Marie, ni personne des assistants ne comprit ce que Drosselmeier voulait dire par ces paroles ; bien plus, elles parurent si étranges au médecin consultant, qu’il tâta le pouls du conseiller de justice et lui dit :

— Vous avez, mon cher ami, de fortes congestions sanguines qui se portent à la tête, je vous ferai une ordonnance.

Seule, la mère secoua la tête d’un air pensif et dit :

— Je pressens ce que veut dire le conseiller, mais je ne peux pas l’expliquer clairement.


LA VICTOIRE.


Peu de temps après Marie fut éveillée, par une belle nuit de lune, par un bruit étrange, qui semblait partir d’un des coins de la chambre ; on aurait dit qu’on jetait et que l’on roulait çà et là de petites pierres, et l’on entendait en outre des cris et des sifflements horribles.

— Ah ! voici les souris, les souris ! s’écria Marie effrayée, et elle voulut éveiller sa mère ; mais la voix lui manqua tout à fait, et il lui fut impossible de faire un seul mouvement, lorsqu’elle vit le roi des souris se faire jour par un trou du mur ; et, après avoir parcouru la chambre, les yeux flamboyants et la couronne en tête, sauter sur une petite table placée près du lit de Marie.

— Hi ! hi ! hi ! donne-moi tes dragées, donne-moi ta frangipane, ou je te brise ton Casse-Noisette, ton Casse-Noisette ! disait-il en sifflant et tout en faisant claquer affreusement ses dents ensemble, et il disparut dans un trou du mur.

Marie fut si tourmentée de cette horrible apparition, qu’elle en fut toute pâlie le matin suivant, et si impressionnée, qu’elle pouvait à peine dire un mot. Cent fois elle fut sur le point de raconter à sa mère, à Louise ou tout au moins à Fritz ce qu’elle avait vu.

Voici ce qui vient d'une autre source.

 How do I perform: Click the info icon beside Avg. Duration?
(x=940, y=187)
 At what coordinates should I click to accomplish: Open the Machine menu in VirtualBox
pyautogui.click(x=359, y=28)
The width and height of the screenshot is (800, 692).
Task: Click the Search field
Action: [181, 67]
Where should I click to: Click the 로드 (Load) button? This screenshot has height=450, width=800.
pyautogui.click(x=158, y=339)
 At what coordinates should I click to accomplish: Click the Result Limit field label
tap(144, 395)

— Mais personne ne me croira, pensait-elle, et on se moquera de moi par-dessus le marché. Ce qui ne lui paraissait pas douteux, c’était qu’elle devait céder, pour sauver Casse-Noisette, ses dragées et sa frangipane, et elle plaça tout ce qu’elle en avait le soir suivant sur le bord de l’armoire. Le lendemain, sa mère lui dit :

— Je ne sais pas d’où viennent toutes les souris de votre chambre ; mais vois, ma pauvre Marie, elles ont mangé toutes les sucreries.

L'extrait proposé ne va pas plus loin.